Hi there, I’m trying to add a simple guest network to my Brume on separate VLAN and keep internal VLAN1 untouched but I can’t get the firewall zones working on the Brume. I’ve been able to successfully set up a guest interface on the lan0.30 using VLAN30 for my Guest network and when I connect to my Guest SSID I obtain an IP from the guest range (192.168.30.x). Firewall zones are set up correctly and I tried to add additional firewall rules to make sure Guest traffic is not allowed to access other subnets / my main lan. See configs below.

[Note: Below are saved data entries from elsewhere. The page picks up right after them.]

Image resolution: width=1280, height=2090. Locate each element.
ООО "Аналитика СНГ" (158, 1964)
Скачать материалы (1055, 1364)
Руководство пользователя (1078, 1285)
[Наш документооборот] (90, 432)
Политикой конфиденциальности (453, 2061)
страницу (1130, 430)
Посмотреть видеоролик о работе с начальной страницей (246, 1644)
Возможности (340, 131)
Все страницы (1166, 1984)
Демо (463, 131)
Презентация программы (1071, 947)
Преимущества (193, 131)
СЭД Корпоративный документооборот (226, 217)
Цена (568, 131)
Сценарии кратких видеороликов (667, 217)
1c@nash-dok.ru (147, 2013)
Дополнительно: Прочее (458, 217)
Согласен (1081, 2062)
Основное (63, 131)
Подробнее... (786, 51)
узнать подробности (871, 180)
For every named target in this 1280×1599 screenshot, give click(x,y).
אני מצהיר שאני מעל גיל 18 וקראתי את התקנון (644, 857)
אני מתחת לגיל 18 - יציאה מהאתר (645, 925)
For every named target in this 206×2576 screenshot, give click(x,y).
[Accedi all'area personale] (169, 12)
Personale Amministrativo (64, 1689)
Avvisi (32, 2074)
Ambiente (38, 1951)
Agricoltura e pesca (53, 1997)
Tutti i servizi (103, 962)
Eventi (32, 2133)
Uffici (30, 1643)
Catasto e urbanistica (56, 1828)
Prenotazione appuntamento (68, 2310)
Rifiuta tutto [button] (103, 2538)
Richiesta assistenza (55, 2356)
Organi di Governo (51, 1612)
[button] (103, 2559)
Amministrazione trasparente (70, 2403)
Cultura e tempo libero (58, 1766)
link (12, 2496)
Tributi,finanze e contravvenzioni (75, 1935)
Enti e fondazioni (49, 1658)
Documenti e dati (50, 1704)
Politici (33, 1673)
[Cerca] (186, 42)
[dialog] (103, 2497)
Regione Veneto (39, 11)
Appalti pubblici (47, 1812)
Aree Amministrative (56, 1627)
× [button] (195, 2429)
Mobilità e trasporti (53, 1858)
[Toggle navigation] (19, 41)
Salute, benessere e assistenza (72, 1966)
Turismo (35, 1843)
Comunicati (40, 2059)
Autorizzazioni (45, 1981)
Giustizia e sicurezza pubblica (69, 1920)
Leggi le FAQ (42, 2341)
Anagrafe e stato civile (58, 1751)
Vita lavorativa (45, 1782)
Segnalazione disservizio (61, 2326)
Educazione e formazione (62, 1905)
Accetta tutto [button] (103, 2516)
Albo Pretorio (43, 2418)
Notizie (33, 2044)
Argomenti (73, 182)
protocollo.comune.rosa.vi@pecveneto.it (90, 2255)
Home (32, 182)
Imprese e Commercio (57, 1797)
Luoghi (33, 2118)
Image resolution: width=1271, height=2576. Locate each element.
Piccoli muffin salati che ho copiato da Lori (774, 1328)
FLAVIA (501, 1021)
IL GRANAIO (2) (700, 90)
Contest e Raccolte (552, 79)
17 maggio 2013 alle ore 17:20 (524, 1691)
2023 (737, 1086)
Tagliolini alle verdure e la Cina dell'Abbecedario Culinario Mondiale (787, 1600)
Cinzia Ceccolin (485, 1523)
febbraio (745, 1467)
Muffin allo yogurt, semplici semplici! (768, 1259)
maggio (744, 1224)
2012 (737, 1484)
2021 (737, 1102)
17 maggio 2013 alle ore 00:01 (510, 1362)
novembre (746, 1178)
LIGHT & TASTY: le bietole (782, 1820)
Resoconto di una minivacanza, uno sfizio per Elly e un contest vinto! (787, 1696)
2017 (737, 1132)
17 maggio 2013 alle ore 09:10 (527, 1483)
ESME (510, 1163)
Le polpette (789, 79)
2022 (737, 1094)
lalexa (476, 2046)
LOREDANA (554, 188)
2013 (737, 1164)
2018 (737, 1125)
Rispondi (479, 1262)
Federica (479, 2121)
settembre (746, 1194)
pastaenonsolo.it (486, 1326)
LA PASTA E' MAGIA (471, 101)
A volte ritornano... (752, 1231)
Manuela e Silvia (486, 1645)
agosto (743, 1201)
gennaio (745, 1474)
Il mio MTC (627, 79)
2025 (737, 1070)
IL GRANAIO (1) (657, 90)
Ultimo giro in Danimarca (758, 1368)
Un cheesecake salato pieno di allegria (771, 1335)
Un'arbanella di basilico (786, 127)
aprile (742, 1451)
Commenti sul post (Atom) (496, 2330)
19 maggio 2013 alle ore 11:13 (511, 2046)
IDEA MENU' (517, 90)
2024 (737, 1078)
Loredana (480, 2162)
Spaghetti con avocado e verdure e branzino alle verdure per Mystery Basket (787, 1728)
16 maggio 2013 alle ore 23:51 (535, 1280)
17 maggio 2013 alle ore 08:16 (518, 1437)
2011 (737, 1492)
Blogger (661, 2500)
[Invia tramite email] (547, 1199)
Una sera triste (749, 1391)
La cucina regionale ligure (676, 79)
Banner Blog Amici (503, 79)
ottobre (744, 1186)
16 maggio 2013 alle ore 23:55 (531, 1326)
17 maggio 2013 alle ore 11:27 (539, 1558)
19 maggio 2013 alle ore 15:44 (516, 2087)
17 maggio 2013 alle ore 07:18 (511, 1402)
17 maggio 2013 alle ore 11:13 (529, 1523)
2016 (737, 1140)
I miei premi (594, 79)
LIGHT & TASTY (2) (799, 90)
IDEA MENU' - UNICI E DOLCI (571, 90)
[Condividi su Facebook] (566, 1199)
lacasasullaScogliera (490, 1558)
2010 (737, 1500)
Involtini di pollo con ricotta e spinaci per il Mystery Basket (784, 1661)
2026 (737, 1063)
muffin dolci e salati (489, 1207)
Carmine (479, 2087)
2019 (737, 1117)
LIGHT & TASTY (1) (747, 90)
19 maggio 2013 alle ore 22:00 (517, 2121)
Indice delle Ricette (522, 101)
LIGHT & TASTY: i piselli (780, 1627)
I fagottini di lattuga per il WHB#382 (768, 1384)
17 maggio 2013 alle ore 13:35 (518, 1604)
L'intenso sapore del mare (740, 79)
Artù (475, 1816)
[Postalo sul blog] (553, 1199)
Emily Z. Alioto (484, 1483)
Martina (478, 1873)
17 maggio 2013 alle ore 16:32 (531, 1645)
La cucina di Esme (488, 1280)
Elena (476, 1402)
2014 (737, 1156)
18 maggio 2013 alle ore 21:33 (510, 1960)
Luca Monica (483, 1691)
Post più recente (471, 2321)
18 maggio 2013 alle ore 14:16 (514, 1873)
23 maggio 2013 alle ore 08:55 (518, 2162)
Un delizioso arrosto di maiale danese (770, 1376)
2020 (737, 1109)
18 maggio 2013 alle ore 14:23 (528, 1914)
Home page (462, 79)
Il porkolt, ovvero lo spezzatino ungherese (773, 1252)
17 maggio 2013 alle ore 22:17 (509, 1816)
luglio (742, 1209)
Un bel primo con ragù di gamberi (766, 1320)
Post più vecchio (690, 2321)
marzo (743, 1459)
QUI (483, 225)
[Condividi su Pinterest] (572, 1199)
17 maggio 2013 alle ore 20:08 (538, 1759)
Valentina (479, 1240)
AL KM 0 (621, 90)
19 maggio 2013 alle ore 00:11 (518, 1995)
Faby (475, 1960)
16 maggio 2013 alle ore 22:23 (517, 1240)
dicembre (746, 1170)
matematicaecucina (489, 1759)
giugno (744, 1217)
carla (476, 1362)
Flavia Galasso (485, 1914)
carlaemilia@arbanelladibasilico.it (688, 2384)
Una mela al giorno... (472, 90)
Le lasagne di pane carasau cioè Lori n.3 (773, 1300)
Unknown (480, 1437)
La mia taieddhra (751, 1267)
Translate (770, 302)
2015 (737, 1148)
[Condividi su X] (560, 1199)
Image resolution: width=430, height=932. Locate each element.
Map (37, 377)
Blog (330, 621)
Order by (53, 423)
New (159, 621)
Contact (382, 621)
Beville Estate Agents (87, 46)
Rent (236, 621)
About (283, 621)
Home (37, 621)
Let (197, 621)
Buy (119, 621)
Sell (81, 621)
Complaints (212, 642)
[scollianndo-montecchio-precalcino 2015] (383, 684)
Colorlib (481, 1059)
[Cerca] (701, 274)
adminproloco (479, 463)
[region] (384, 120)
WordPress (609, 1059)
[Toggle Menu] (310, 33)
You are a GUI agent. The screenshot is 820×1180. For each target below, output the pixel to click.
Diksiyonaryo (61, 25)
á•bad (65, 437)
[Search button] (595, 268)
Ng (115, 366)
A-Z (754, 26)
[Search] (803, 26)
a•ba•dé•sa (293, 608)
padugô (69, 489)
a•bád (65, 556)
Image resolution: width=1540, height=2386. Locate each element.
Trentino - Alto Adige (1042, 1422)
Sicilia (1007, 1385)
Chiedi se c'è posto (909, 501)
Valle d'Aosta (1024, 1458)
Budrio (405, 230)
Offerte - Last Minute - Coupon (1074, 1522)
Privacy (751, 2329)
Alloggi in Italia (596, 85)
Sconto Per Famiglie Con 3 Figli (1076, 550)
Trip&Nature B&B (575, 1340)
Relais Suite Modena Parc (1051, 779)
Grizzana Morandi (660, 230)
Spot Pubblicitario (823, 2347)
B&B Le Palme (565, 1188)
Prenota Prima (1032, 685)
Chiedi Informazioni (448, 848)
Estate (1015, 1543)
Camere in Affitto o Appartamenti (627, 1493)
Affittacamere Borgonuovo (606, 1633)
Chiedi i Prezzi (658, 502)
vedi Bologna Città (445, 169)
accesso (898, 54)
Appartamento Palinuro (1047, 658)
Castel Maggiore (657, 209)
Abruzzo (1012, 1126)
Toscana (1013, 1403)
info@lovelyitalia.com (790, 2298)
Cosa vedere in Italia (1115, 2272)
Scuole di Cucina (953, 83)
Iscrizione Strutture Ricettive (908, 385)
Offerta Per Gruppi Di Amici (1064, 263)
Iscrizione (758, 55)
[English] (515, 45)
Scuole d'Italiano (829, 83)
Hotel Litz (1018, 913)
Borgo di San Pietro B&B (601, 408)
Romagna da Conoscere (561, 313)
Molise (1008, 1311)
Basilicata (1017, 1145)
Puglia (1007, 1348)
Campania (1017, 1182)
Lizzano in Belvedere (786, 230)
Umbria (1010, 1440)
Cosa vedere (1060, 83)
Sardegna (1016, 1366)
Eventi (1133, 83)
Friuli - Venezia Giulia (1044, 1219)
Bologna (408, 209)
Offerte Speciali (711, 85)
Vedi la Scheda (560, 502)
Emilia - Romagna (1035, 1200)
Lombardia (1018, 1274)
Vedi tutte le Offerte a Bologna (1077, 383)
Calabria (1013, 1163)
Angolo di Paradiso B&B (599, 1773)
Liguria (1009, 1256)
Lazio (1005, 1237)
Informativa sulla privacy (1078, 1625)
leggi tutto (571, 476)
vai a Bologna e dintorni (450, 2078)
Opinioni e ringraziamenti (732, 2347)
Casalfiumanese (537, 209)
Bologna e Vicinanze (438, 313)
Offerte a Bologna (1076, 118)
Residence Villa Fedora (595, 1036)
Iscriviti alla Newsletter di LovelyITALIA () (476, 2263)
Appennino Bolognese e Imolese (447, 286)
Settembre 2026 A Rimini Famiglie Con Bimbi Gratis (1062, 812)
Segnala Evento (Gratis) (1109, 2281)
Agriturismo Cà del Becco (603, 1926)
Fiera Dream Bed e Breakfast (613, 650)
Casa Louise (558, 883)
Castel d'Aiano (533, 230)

However, when I connect to my Guest network with an ip address from the guest range, I still can access the Brume router interface, my switch, etc. on the 192.168.8.x subnet. How is this possible?
Setup
-
ONT from the FTTH provider → connected WAN port on Brume
-
Brume MV1000 with PPPOE setup and act as DHCP server.
-
8-ports managed PoE switch (L2/L3) (TP Link TL-SG2008P) → to Brume LAN0 with ports:
- Port 1: Uplink to Brume
- Port 2: Access point #1 (Ruckus r510) with Main SSID on VLAN1 and Guest SSID at VLAN30
- Port 4: Apple TV
- Port 5-7: IoT Devices…
- Port 8: Access point #2 (Ruckus r320) with Main SSID on VLAN1 and Guest SSID at VLAN30
-
8-ports managed PoE switch (L2/L3) (TP Link TL-SG2008P) → to Brume LAN0 with ports:
-
Brume MV1000 with PPPOE setup and act as DHCP server.
Managed switch port setup
Port | Device | PVID | Tagged VLAN | Untagged VLAN |
---|---|---|---|---|
1 | Brume | 1 | 1,30 | |
2 | Ruckus AP | 1 | 1,30 | |
3-7 | IoT Devices… | 1 | 1 | |
8 | Ruckus AP | 1 | 1,30 |
I’ve also tried to leave ports 2,8 Untagged on VLAN 1 but it doesn’t make a difference.
VLANs
My internal network is on 192.168.8.x and for a starter I created one extra VLAN:
- VLAN 1 - internal LAN - 192.168.8.1/24
- VLAN 30 - guest - 192.168.30.1/24
Again, the problem is that if I’m on the guest network, while firewall zones are correctly configured, I can still access my internal network / other subnets. I’ve read quite a few topics on setting up port tagging and openwrt firewall zones and I can’t see what is going wrong here. Before adding more VLANs I really would like to fix this first. Any help is appreciated.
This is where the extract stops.